Hmmm ... this PR includes some changes in how interrupts are handled. Looks like one now bubbles up in a different way.

Do you see any indication that this causes a problem? (Besides the stack trace. Maybe we can just handle it differently if it doesn't cause any actual issues.)

thehustler088 · 2020-11-11T17:50:16Z

@jeffret-b I haven't seen any issues, all looks good except above traces on some nodes. does increasing max retries would avoid hitting these exceptions as a temporary workaround?

jeffret-b · 2020-11-11T17:54:14Z

This sounds like a specific case that needs to be handled in the PR. I'll see if I can scrape together enough time in the next day or two to try and see how to handle it. I doubt increasing the max retries would change it, but you can always give it a try.

jeffret-b · 2020-11-13T18:22:23Z

@thehustler088, are you using the msbuild or gradle-daemon plugins? (Just checking on something.)

thehustler088 · 2020-11-14T02:40:07Z

@jeffret-b I am running bunch of python scripts in background that does deployment and testing in my environment.

jeffret-b · 2020-11-19T16:37:58Z

@thehustler088, I've gotten another incrementals build of the Jenkins war that may cover the follow-on issue: https://repo.jenkins-ci.org/incrementals/org/jenkins-ci/main/jenkins-war/2.268-rc30582.2308bd563998/ . If you can give that a try and report on the results that would help.

thehustler088 · 2020-11-20T10:27:38Z

Sure @jeffret-b I may not able to load it today since weekend runs are in progress. I will load it on Sunday, I will let you the test results by Monday / Tuesday. Thanks!

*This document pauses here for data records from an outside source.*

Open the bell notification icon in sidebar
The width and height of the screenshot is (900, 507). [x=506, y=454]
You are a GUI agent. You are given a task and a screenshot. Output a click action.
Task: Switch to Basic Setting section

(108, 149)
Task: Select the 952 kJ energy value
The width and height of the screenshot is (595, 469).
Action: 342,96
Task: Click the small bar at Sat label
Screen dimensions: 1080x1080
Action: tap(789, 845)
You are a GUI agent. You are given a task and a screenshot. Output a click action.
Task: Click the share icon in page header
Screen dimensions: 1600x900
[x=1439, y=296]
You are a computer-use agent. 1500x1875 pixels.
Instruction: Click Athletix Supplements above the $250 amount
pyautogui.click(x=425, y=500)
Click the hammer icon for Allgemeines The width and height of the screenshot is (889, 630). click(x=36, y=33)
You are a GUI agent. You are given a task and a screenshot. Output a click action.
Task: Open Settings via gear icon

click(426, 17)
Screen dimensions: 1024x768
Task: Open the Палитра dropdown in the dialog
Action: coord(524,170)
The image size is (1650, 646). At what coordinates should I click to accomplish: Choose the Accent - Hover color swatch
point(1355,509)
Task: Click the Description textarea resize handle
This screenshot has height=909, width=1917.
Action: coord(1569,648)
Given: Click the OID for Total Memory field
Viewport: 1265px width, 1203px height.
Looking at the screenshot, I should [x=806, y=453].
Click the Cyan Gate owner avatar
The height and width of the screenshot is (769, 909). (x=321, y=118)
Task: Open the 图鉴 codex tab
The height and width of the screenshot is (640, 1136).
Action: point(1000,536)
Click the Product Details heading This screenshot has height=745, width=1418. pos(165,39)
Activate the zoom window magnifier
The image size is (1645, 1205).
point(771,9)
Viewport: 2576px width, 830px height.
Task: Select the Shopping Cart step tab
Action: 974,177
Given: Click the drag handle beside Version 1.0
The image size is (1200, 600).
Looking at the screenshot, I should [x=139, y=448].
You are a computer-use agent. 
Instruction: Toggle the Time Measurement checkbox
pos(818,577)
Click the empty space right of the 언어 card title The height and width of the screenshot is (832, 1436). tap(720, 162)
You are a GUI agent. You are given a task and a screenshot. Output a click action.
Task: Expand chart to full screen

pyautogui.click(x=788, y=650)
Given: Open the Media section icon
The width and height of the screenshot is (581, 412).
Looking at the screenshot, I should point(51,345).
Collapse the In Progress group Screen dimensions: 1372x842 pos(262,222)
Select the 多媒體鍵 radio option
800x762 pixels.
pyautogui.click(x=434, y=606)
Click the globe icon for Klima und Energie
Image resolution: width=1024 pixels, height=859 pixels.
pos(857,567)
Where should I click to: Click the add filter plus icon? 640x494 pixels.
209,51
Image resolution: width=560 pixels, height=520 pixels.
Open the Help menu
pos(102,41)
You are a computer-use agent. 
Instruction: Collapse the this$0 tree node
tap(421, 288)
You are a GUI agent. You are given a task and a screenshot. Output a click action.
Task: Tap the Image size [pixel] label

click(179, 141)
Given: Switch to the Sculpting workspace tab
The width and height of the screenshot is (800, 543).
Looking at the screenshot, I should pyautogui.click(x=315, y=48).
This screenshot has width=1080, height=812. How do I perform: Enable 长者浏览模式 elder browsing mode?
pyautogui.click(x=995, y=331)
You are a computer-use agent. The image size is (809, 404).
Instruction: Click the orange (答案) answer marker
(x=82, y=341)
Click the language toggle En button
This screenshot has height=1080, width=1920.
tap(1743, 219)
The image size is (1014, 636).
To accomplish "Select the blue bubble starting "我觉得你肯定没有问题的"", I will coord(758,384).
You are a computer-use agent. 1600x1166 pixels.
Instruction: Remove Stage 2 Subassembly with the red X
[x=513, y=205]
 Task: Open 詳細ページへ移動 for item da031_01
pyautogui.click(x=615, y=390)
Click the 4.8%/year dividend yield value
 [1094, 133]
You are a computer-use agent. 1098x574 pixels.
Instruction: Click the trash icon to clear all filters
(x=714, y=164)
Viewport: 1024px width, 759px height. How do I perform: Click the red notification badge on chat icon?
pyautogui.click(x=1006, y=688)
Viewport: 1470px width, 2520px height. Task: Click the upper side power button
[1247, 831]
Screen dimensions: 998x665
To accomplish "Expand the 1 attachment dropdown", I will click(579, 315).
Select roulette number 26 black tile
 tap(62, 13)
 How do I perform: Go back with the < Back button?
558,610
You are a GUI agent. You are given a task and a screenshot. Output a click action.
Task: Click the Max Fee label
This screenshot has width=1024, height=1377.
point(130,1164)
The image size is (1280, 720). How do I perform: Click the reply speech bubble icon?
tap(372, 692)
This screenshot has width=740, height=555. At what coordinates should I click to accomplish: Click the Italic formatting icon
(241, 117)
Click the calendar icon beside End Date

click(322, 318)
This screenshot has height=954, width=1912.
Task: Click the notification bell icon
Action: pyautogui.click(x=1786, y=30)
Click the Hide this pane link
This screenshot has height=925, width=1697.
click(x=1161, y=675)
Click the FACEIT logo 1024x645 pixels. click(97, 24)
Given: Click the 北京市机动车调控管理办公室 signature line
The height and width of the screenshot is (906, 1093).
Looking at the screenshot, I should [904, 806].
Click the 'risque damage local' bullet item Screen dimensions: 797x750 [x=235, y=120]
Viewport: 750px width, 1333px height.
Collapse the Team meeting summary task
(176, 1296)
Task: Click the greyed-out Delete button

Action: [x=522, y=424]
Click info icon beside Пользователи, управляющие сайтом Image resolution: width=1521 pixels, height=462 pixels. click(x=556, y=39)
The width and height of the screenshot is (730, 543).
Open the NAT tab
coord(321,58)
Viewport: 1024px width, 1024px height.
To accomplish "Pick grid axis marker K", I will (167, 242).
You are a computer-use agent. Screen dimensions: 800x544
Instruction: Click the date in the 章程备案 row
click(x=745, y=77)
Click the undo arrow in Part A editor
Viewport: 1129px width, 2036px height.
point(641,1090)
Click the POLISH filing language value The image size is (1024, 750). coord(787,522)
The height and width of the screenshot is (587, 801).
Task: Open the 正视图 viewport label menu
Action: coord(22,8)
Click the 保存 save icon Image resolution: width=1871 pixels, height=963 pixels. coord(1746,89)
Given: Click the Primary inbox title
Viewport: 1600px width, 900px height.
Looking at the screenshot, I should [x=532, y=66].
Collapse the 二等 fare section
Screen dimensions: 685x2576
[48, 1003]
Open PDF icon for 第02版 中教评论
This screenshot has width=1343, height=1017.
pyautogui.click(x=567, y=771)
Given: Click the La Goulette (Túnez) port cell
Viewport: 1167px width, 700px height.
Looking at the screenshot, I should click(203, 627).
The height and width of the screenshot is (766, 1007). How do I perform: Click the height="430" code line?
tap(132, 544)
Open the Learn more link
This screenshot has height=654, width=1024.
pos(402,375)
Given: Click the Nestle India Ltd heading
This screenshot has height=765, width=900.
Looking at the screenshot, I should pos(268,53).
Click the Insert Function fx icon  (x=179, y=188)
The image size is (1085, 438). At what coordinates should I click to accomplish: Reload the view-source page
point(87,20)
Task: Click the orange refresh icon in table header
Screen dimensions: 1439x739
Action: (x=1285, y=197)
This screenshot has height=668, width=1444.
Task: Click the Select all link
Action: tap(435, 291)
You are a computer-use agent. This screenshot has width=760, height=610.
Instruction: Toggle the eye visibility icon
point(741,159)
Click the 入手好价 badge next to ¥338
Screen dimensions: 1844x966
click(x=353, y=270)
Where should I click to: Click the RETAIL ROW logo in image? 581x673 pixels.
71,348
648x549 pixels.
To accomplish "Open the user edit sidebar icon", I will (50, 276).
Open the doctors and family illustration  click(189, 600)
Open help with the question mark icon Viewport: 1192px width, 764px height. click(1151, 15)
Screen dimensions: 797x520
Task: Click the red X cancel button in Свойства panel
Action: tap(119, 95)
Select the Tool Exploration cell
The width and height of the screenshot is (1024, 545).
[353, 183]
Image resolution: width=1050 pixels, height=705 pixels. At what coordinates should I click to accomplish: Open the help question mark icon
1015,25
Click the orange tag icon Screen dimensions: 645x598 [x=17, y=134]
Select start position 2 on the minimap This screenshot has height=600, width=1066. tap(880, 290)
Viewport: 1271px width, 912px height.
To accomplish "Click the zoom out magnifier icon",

thehustler088 · 2020-11-24T09:01:19Z

@jeffret-b I have loaded war file(https://repo.jenkins-ci.org/incrementals/org/jenkins-ci/main/jenkins-war/2.268-rc30582.2308bd563998/ ) in my env, did not see any issues / traces till now. I tried on 3 nodes(running ubuntu 18.04 LTS) by interrupting the running jobs. I may try on different nodes this week

thehustler088 · 2020-11-24T09:05:31Z

Is there way to make these draft changes(remoting jar) compatible with LTS versions, as I see some UI bugs with the current loaded build.?

jeffret-b · 2020-11-24T15:26:08Z

@thehustler088, thanks for the testing! This gives more confidence that this change improves the situation, which will help push it forward.

The core build uses the incrementals capability, which requires it to be based on the latest state of the master branch. This can indeed bring in unstable changes. If you want to have a different version you can build jenkinsci/jenkins#5054 on top of whatever branch you want. I don't know where I would host a build like that for you.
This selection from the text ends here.